## About this task
Set down, character for character, everything in the records below from the line holding "Click the search" down to the line holding "Click the phrase Фондом ADI", and no other line.

Dataset excerpts below:

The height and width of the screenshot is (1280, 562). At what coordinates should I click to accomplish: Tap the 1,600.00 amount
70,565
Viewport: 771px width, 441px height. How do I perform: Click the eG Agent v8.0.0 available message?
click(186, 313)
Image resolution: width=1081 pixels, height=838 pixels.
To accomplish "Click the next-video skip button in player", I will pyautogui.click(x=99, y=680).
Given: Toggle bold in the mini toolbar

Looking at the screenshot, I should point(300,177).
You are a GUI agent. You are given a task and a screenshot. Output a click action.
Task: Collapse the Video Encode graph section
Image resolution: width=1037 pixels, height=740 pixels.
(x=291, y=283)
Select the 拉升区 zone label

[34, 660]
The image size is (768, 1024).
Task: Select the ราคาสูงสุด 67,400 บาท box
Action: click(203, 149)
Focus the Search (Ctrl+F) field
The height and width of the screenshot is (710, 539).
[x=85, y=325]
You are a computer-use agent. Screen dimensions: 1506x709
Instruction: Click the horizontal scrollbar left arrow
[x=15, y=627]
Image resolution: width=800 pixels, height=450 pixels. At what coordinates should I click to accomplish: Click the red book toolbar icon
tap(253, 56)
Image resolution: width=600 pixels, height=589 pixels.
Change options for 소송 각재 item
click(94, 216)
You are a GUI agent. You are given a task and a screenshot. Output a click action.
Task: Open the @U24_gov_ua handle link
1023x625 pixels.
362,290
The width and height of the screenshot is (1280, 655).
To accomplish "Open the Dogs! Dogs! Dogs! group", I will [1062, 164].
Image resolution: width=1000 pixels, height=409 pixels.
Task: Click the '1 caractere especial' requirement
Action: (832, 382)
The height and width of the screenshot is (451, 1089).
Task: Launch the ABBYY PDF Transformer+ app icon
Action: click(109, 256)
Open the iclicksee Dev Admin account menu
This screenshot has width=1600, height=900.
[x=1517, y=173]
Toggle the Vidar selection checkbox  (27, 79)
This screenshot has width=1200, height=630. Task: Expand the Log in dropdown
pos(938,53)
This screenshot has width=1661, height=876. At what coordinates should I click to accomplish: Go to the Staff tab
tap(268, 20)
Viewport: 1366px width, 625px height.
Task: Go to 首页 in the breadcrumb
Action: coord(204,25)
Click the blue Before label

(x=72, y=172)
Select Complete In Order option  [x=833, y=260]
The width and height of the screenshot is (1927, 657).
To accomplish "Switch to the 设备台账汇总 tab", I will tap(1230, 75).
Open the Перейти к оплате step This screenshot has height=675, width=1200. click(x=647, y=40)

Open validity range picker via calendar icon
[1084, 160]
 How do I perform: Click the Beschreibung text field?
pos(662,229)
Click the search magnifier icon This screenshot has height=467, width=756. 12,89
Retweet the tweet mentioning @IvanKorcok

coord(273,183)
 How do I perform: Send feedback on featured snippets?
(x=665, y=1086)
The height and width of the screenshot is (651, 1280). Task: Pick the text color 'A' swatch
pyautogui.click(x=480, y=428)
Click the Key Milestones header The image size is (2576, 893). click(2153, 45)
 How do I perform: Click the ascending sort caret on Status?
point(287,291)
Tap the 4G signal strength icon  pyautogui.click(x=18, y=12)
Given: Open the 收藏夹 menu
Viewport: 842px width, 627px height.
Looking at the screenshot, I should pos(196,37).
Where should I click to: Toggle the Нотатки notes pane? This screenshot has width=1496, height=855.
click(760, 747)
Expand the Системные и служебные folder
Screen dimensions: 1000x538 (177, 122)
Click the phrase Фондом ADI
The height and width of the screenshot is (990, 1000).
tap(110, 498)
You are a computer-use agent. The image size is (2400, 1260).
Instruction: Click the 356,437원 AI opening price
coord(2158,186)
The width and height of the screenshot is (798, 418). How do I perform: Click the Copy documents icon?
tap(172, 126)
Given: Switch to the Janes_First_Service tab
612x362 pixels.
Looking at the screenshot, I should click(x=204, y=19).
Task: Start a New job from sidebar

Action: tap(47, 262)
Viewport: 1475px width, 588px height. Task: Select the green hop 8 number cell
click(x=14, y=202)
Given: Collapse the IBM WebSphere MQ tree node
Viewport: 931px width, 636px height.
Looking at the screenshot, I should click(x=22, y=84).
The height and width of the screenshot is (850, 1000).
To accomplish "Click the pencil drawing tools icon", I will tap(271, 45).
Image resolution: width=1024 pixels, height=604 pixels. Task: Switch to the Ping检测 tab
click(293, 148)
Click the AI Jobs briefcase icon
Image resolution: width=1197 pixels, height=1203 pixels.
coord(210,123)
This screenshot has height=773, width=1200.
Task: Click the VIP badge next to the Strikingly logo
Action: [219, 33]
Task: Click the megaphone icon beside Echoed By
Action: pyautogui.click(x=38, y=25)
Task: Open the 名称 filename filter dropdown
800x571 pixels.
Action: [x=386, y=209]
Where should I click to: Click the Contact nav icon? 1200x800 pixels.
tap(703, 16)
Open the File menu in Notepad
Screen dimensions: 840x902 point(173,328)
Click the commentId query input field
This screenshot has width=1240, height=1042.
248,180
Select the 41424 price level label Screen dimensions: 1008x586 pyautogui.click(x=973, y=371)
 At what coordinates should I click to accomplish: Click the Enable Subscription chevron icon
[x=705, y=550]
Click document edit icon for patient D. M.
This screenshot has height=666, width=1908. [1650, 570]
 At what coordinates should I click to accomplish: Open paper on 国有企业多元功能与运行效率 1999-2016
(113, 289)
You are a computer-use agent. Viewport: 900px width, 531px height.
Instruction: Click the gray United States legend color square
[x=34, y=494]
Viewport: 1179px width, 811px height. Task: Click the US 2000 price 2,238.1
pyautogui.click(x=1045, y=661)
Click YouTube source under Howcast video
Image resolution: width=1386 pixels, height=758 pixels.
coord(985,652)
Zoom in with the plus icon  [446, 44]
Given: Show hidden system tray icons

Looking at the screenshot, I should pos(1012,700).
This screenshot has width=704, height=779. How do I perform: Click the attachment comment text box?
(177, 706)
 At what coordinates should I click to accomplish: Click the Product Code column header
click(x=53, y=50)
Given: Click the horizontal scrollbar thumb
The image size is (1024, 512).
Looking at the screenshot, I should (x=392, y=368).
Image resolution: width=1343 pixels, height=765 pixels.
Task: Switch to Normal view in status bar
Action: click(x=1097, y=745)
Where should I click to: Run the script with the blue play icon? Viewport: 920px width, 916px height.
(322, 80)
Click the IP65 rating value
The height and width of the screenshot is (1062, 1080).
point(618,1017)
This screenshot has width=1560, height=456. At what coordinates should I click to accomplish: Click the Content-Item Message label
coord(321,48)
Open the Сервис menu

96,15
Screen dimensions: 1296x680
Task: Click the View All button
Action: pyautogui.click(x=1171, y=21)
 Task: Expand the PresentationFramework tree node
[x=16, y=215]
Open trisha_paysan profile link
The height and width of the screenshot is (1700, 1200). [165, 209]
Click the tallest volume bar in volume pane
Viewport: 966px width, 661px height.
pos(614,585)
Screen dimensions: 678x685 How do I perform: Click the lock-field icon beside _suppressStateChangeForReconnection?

End of Dataset excerpts.

## Solution below
Click the search magnifier icon This screenshot has height=467, width=756. 12,89
Retweet the tweet mentioning @IvanKorcok

coord(273,183)
 How do I perform: Send feedback on featured snippets?
(x=665, y=1086)
The height and width of the screenshot is (651, 1280). Task: Pick the text color 'A' swatch
pyautogui.click(x=480, y=428)
Click the Key Milestones header The image size is (2576, 893). click(2153, 45)
 How do I perform: Click the ascending sort caret on Status?
point(287,291)
Tap the 4G signal strength icon  pyautogui.click(x=18, y=12)
Given: Open the 收藏夹 menu
Viewport: 842px width, 627px height.
Looking at the screenshot, I should pos(196,37).
Where should I click to: Toggle the Нотатки notes pane? This screenshot has width=1496, height=855.
click(760, 747)
Expand the Системные и служебные folder
Screen dimensions: 1000x538 (177, 122)
Click the phrase Фондом ADI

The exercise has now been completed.